We had some issues with the cows consuming copious amounts of pine needles in the winter months this year and attributed this to the 2 lost calves, especially since both heifers retained their placentas which is apparently a classic sign of "pine needle abortion." The timing was right, the first heifer aborted about a week after they had completely stripped some pine trees near the barn. The 2nd when there was alot of snow cover and some were eating the needles again. Apparently there is hard to keep them from eating them even when supplying supplementary forage.
 
Sorry to hear that.
Pine needle abortion MAY be the cause - OR - lepto -OR BVD. Cattle can get BVD and not really get "very sick". They do NOT get diarhea (as the name indicates) or at least extremely rare that they do. It is usually a repiratory problem. Cattle can get it & fight it off, and you never really realize they were sick. If they get it at the right gestation --- then you're in trouble with the calves. They either abort, birth too early, have weak calves that don't survive, or have relatively normal calf that does survive & infects your whole herd all year long (all being BVD-PI). It sure wouldn't hurt to check a few - especially the puny weak one.
"Natural" cattle can be vaccinated - they cannot get antibiotics or implants - to the best of my knowledge. Someone else might jump in here.
 
I was thinking the weak calf might benefit from a shot of BoSe (vet prescription) -- it did sound a little lethargic.

OR

Give it a bottle of KickStart for 2 feedings... and it should hop to it!
 
Just and update here....

My 2 mommas are starting to dry up and enjoying their corn and motherhood appears to be a distant memory to them.
Hopefully they butcher nice.

I sold the calf from the uterine prolapse on Wednesday. For $500. He was quite the strapping little bull calf but that is just nuts. I figure I'd spend $200 on milk replacer, starter, etc. for him so why not sell him for the $500 now instead of the $700 at weaning and let someone else eat the risk.
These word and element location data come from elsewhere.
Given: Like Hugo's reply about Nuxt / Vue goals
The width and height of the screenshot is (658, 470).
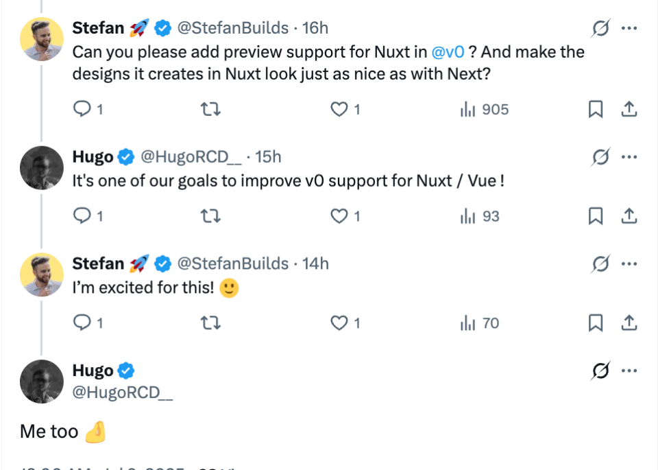Looking at the screenshot, I should click(x=339, y=216).

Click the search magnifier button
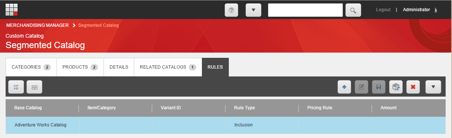point(353,10)
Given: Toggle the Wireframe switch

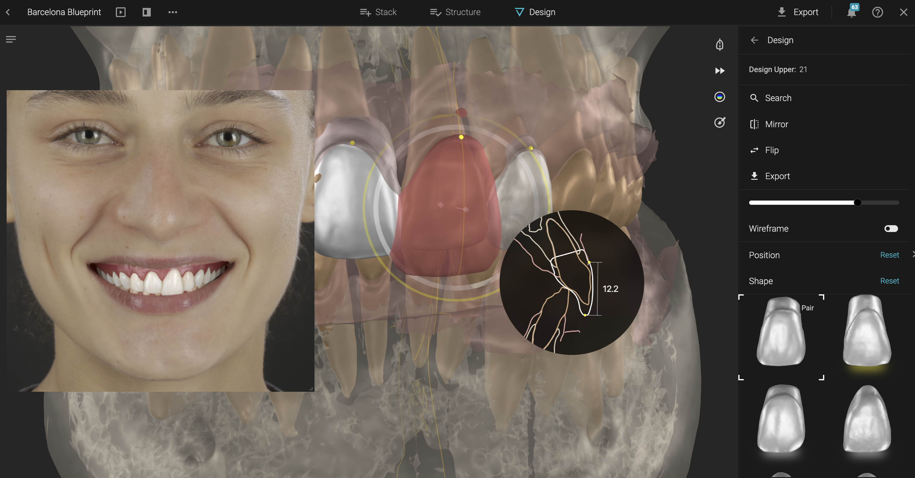Looking at the screenshot, I should click(891, 228).
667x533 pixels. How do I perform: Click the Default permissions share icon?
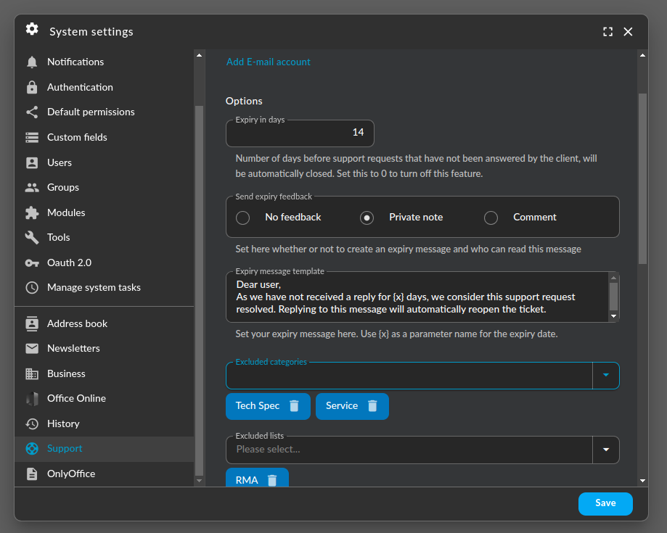pyautogui.click(x=32, y=112)
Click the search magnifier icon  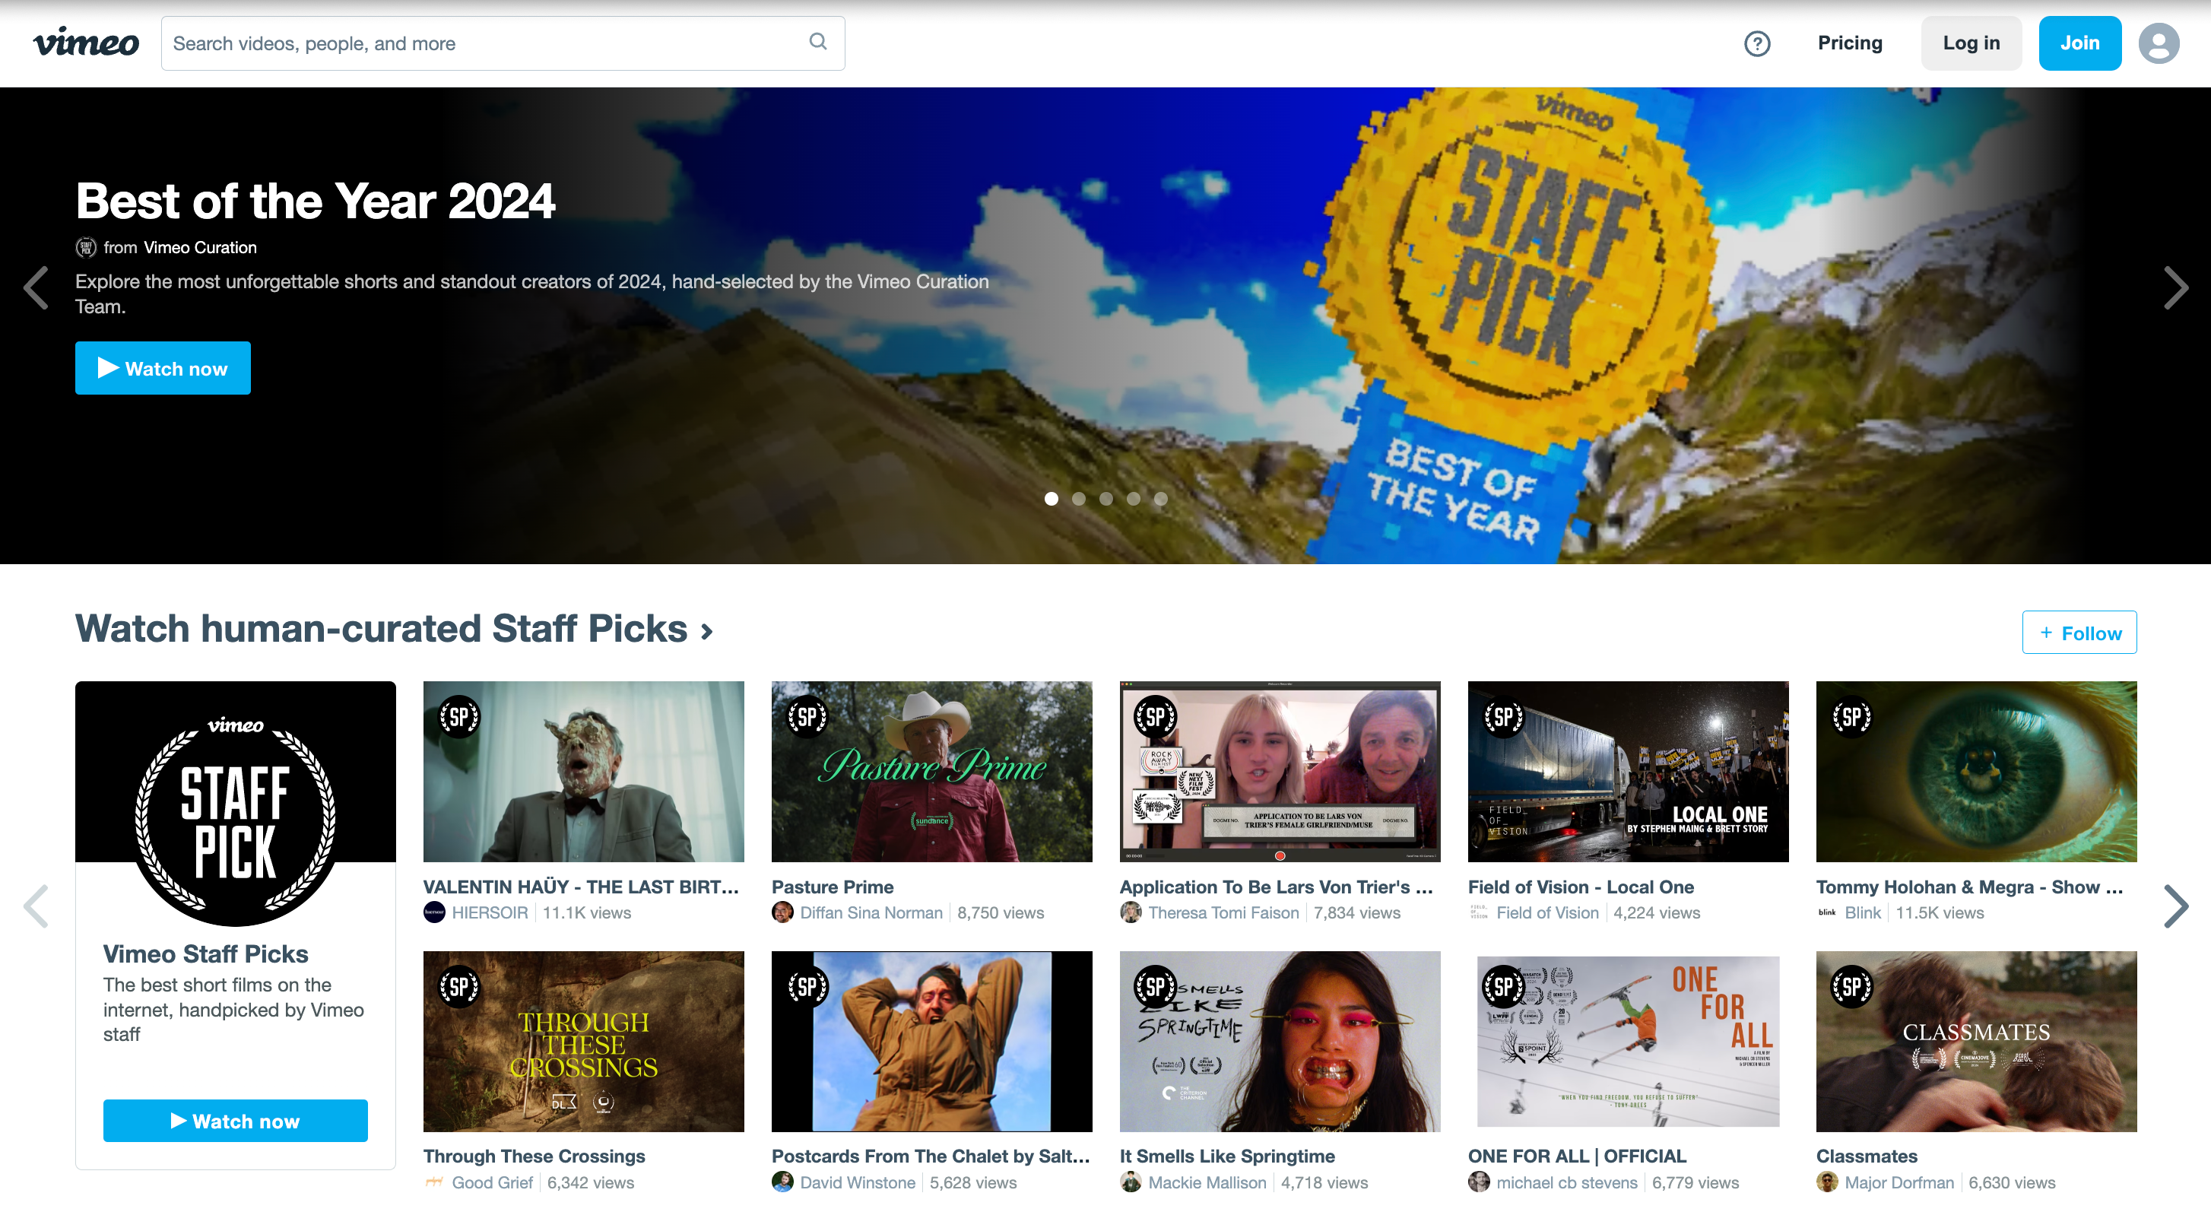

The "weak" calf is doing well. He runs and bucks and eats pretty good. He has a new momma, a lamancha nanny goat I bought up at the sale barn last week. I have heard that the goat milk is better for them, and I paid for her the same as 2 bags of milk replacer. She lets him suck if I hold her and I have been milking her and giving him a bottle as well. So far he has been healthy....no fever, respiratory of digestive issues and he is 9 days old. In another week when he is stronger (he is plenty strong now, but he is still much smaller than his siblings) I will put him out with his brothers and sisters some so he can learn to be a calf. I will probably hesitantly test him for the BVD....my daughter has named him and brushes him all the time and that just can't be a good thing!
 
Be aware that a calf nursing from a goat will ultimately damage the goats udder
 
Have heard such Dun.

Trying to minimize the sucking by milking her myself then giving him the bottle. I definitly do not think she is allowing him to suck when I am not there holding her...she is pretty full and tight in the mornings. I certainly don't want to ruin her udder she is quite a nice nanny goat.